**Problem requirements:**
Begin at the line below that holds "Instruction: Open the" and end at the line that holds "The height and width of the screenshot is (431, 728).", transcribing each line exactly and skipping any picture.

§ §

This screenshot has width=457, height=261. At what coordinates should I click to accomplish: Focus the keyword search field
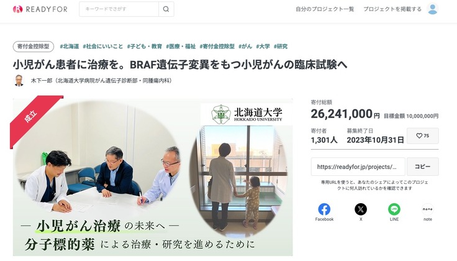[119, 9]
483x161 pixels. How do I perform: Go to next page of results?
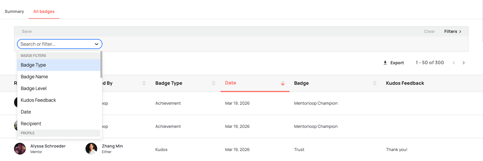coord(464,63)
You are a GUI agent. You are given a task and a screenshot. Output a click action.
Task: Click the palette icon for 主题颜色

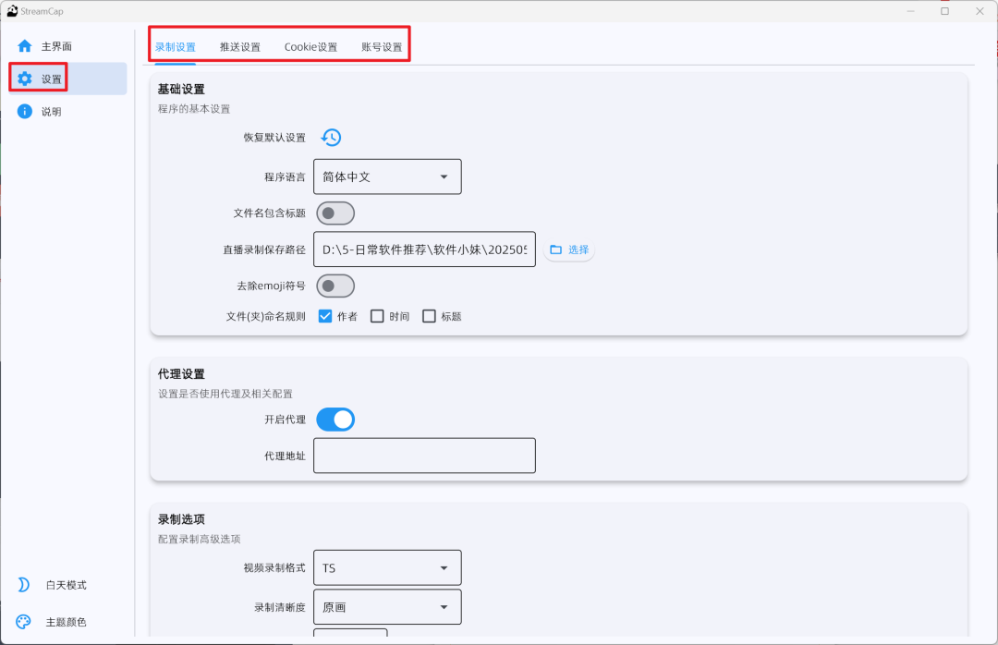(25, 622)
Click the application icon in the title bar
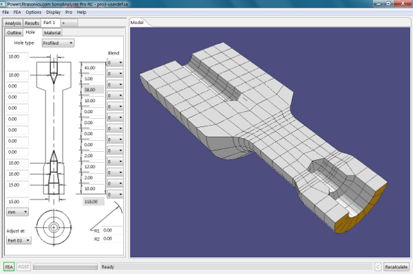Viewport: 413px width, 274px height. point(3,4)
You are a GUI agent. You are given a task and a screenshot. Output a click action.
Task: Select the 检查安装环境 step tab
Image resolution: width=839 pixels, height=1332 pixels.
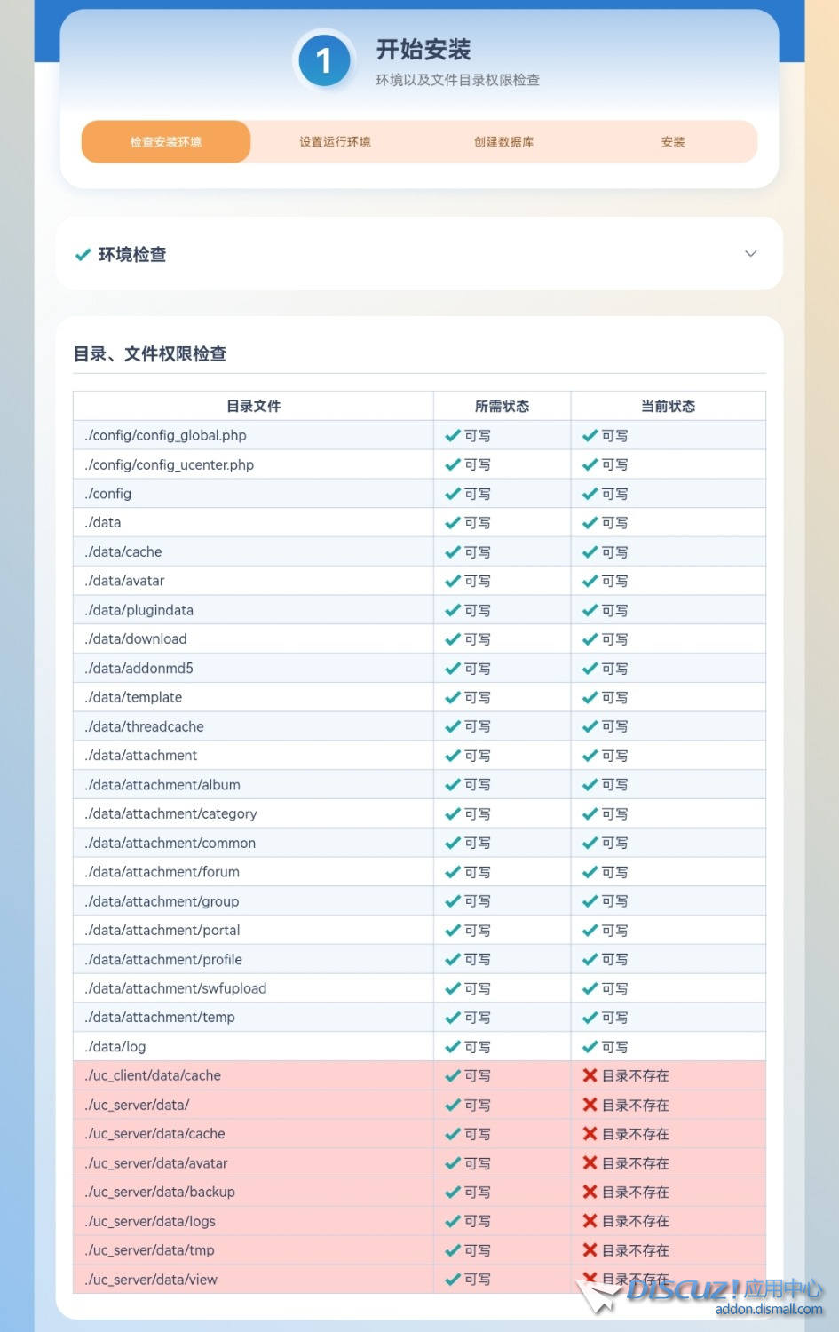[x=166, y=142]
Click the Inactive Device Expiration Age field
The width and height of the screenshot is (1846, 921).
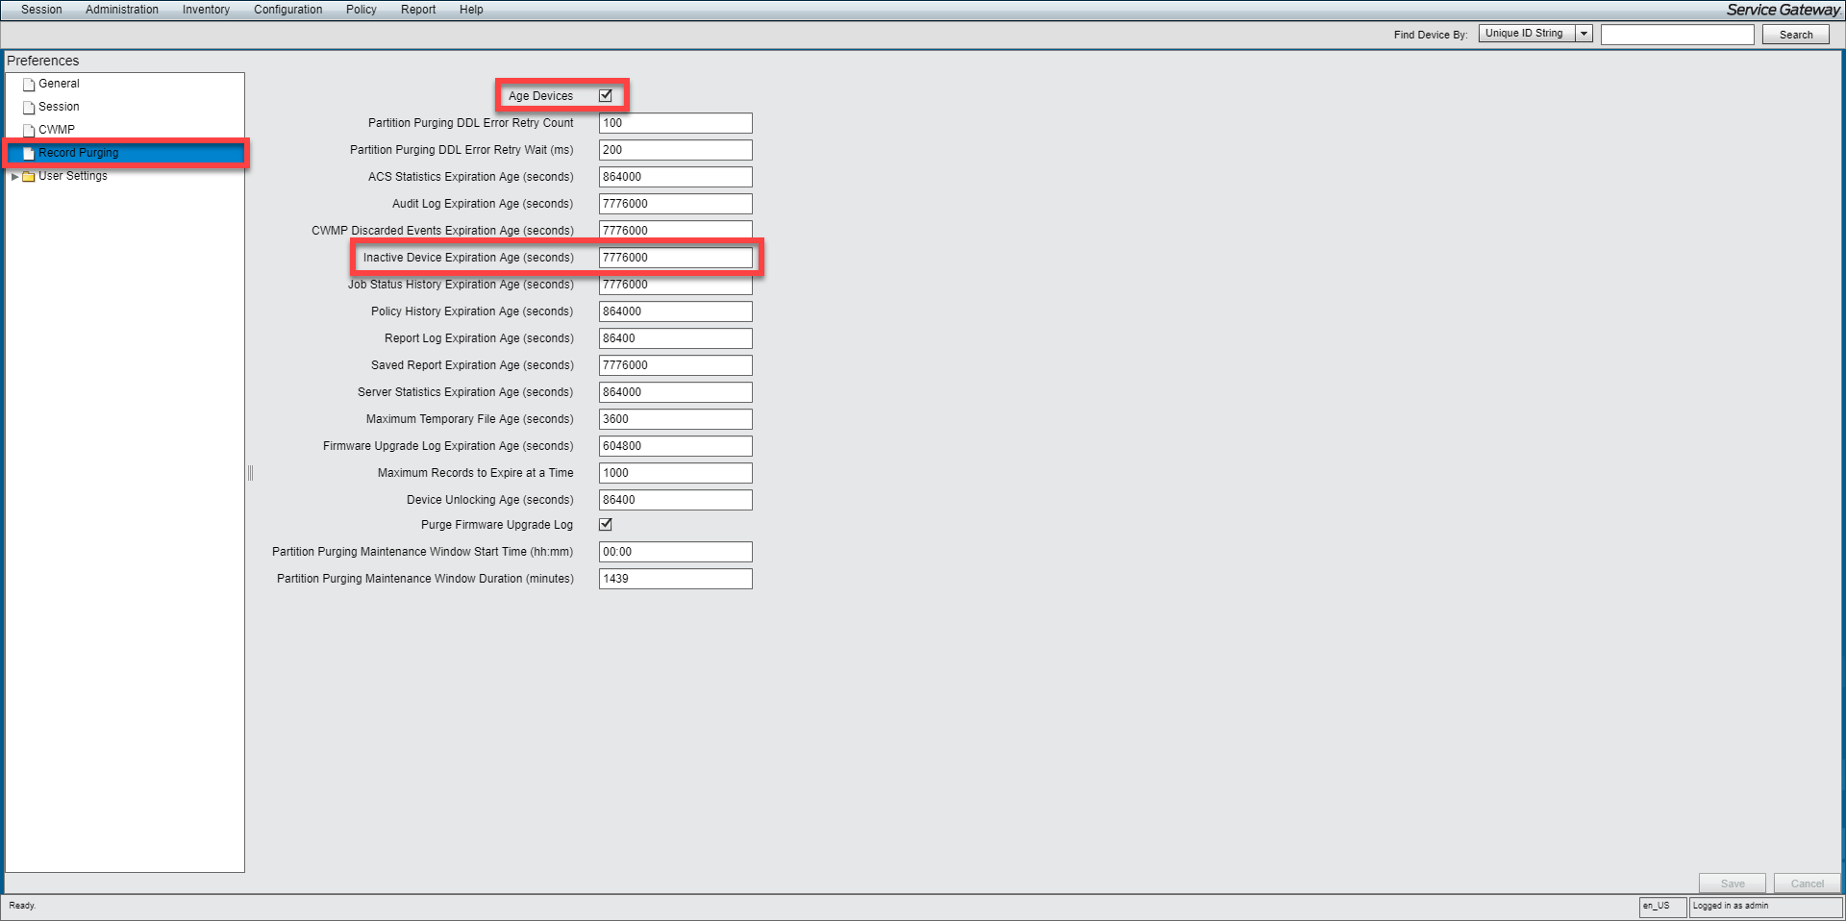(x=675, y=258)
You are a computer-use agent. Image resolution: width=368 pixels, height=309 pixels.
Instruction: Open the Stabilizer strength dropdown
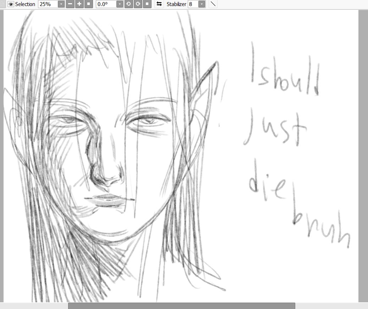tap(201, 4)
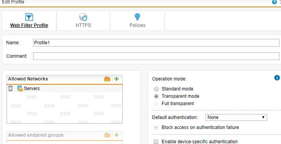The width and height of the screenshot is (281, 144).
Task: Switch to the Policies tab
Action: click(x=137, y=20)
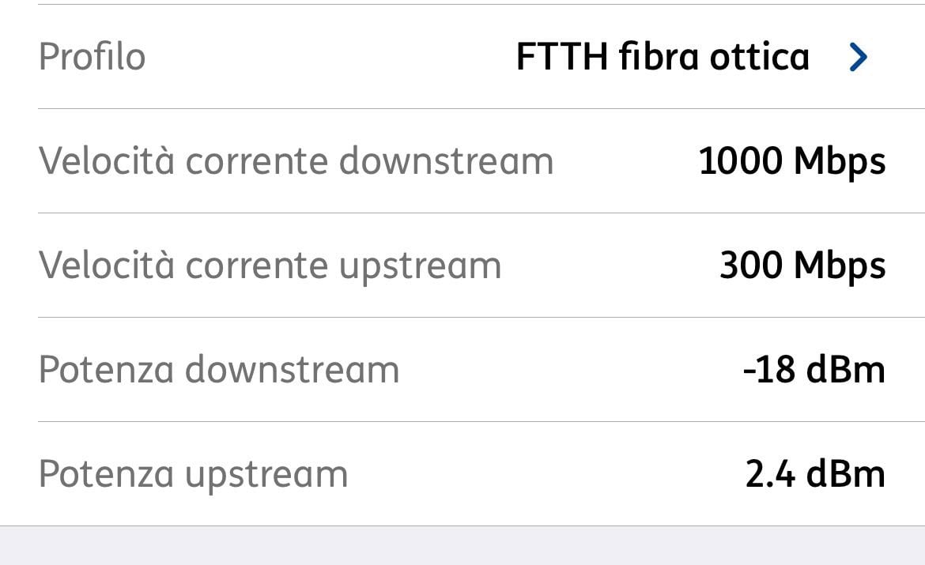Click the gray area below the list
Image resolution: width=925 pixels, height=565 pixels.
click(x=463, y=545)
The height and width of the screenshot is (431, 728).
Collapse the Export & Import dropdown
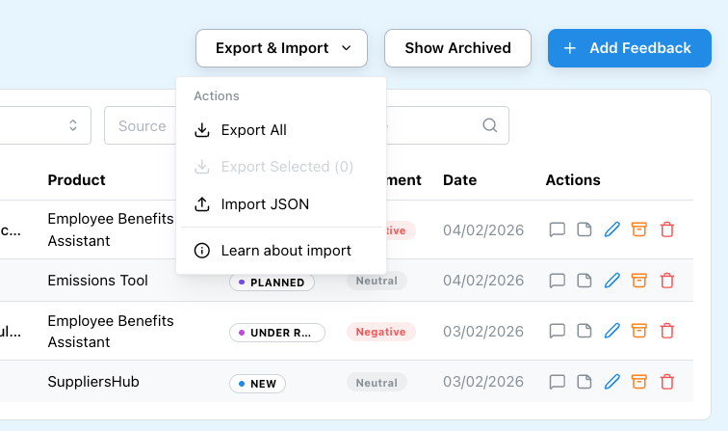[x=281, y=48]
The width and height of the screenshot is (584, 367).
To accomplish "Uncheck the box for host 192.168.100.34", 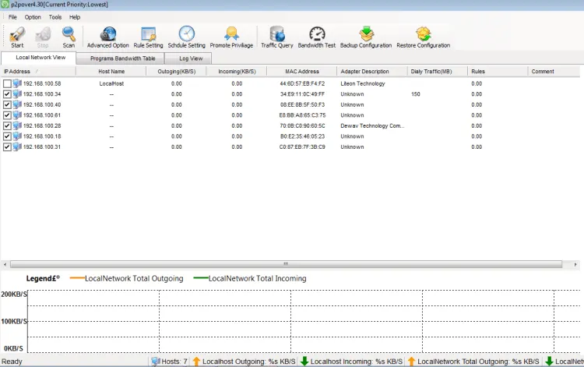I will 7,94.
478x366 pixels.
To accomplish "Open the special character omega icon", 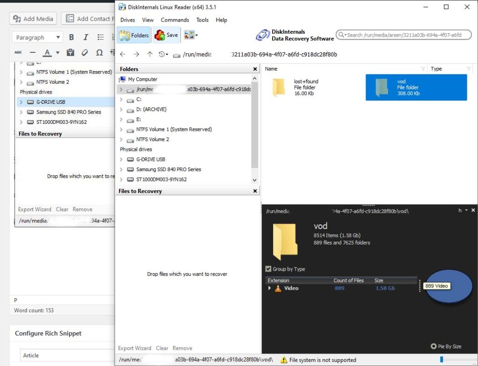I will 99,53.
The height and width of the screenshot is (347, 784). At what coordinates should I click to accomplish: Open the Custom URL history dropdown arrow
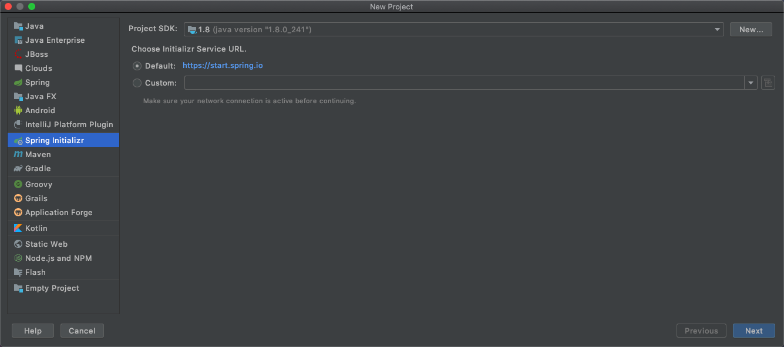[x=751, y=83]
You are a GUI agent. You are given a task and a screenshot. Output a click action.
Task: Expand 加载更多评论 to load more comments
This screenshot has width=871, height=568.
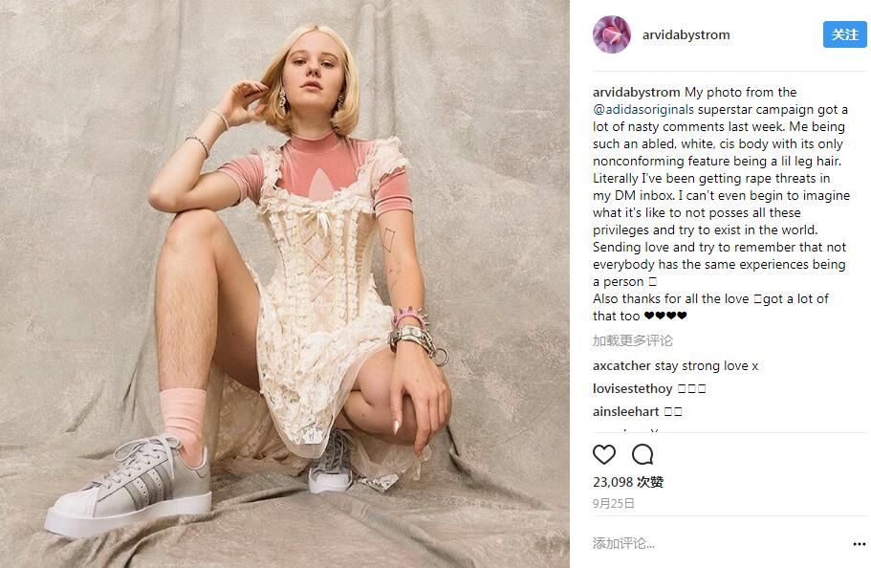click(632, 340)
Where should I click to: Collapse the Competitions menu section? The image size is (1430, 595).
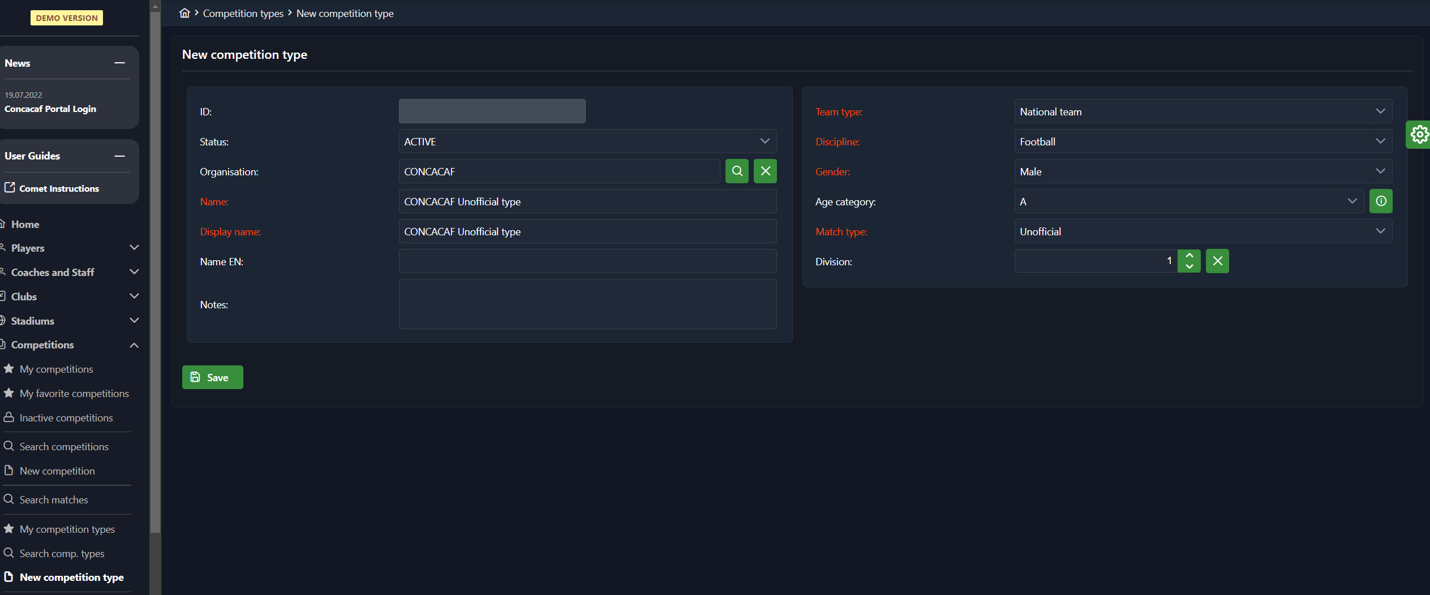pos(134,345)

§ §

**Result below:**
Instruction: Open the Stabilizer strength dropdown
tap(201, 4)
The width and height of the screenshot is (281, 144).
Task: Switch to the Policies tab
Action: click(x=137, y=20)
Click the gray area below the list
Image resolution: width=925 pixels, height=565 pixels.
click(x=463, y=545)
The height and width of the screenshot is (431, 728).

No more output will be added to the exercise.